Érase una vez un fotógrafo muy famoso que tenía su propio estudio y se codeaba con las más grandes estrellas de la música y el mundo de la actuación. Hollywood, y hasta algunos políticos y personajes de la socialité, se rendían a sus pies. Era amigo de todos y todos querían ser su amigo. Pero parece que el cuento de hadas tenía fecha de vencimiento.

Famoso por sus portadas para Vogue, GQ y Rolling Stones, Terry Richardson parece ser imparable. Con 48 años ha cosechado una carrera que muchos ya se quisieran. Ha publicado cerca de siete libros de fotografía y ha influido en varios looks de estrellas de la música, como es el caso de Lady Gaga con quien lanzó un libro el 2011 (Lady Gaga x Terry Richardson) y en el último tiempo ha trabajado la nueva imagen de Miley Cirus. Incluso dirigió “Wrecking ball”, uno de los vídeos más controvertidos de la ex chica Disney. Su lista es extensa si de campañas publicitarias se trata: Tom Ford, H&M y Chanel han exigido la presencia de este fotógrafo entre sus filas.

Wp-cirus-450

Dentro del círculo de amistades que tiene este newyorkino se encuentran las hermanas Hilton, la excéntrica cantante Lady Gaga, Pharrell, la modelo Bar Rafaeli y Lindsay Lohan. En el ámbito amoroso, su actual pareja es Audrey Gelman, la mejor amiga de la actriz y directora Lena Dunham (Girls por HBO), quien además es portavoz y secretaria de prensa del presidente del condado de Manhattan, el demócrata Scott Stringer, candidato a la alcaldía de NYC. Si hasta el presidente de EE.UU., Barack Obama, se ha dejado fotografiar por Richardson.

Sin embargo, con el lanzamiento de su libro “Kibosh” en 2006 –donde se muestran imágenes explícitas de Richardson teniendo sexo con sus modelos–, su fama comenzó a dar un giro inesperado. Poco a poco comenzaron a surgir los comentarios de que el fotógrafo era acosador y maltratador de mujeres, sumado a la acusación de un par de modelos que aseguraron que nunca más volvieron a conseguir empleo luego de que el libro saliera a la luz.

Wp-richardson-obama-450

Hace una semanas, una joven británica llamada Alice Ehrenfried levantó una campaña en su contra a través de internet. Su idea es juntar 50 mil firmas en el sitio change.org para evitar que las grandes compañías y revistas trabajen con Terry. ¿Su principal argumento? “El trabajo de Richardson influye negativamente en los medios de comunicación por supuesto abuso y explotación de ciertas modelos”. Hasta el momento, Ehrenfried ha juntado más de 17 mil peticiones para derrumbar el imperio Richardson, nada mal para una chica que recién superó la mayoría de edad.
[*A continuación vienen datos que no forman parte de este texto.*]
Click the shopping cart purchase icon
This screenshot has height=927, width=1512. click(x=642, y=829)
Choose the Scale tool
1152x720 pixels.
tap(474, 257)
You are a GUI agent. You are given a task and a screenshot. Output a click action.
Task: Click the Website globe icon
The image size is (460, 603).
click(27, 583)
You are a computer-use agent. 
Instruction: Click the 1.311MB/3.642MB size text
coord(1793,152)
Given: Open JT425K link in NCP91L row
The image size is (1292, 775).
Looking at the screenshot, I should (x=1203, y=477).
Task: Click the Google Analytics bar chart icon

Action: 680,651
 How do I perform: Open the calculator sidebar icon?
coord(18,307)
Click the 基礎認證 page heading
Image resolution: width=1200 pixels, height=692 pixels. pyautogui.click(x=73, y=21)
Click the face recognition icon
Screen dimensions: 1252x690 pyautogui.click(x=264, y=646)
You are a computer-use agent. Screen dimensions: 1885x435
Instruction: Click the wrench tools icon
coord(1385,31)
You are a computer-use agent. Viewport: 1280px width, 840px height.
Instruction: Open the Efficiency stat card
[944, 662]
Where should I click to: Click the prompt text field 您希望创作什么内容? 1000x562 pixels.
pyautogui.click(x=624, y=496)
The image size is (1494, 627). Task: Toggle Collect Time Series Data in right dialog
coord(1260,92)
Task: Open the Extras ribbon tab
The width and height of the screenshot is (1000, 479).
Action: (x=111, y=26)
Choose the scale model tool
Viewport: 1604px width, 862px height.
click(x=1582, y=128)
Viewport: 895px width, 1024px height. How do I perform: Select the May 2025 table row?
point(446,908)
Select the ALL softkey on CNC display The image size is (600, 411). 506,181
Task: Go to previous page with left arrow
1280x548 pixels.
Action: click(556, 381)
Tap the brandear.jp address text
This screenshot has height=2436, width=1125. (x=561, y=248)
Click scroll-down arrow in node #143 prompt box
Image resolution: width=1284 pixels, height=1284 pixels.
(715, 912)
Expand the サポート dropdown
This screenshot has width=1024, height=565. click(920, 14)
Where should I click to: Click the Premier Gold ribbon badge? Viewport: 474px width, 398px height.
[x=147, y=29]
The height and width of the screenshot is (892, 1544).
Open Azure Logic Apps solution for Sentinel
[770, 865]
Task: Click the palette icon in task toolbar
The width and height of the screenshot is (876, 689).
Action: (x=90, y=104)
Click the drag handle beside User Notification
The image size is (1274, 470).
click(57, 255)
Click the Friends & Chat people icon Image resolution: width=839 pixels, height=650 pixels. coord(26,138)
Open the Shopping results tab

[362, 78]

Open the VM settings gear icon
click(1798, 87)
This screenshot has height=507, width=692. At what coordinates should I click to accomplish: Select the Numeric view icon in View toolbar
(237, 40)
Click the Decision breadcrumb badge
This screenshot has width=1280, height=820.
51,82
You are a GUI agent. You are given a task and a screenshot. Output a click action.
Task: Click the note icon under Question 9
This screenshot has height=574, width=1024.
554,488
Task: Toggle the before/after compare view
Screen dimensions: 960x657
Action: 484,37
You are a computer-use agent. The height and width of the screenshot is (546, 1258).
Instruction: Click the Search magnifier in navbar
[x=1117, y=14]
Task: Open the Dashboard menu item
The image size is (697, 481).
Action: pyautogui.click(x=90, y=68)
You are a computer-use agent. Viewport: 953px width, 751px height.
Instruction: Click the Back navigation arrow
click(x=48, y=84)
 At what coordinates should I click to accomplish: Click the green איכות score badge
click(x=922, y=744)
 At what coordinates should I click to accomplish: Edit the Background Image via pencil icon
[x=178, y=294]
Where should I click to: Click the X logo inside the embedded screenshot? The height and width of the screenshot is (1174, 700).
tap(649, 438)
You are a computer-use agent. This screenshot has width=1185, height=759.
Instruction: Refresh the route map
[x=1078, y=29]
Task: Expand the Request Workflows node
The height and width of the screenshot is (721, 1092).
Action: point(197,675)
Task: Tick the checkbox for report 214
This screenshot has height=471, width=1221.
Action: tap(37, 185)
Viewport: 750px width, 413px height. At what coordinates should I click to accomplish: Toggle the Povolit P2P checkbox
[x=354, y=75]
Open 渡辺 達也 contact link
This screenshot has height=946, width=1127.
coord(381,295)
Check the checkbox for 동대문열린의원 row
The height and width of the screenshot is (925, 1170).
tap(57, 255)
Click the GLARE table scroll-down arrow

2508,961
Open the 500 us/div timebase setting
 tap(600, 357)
Aunque pareciera ser que Terry tiene influencias por todos lados y está en la cima de su carrera, definitivamente no todo es color de rosa. La compañía sueca H&M afirmó hace unos días que no trabajará más con él, sembrando las dudas en cómo reaccionará el mundo de la moda frente a esta iniciativa.

Ahora habrá que esperar para ver cómo responden las grandes revistas de papel couché. Lo que sí es seguro, es que Terry Richardson tiene más amigos que enemigos y miles de fans alrededor del style system.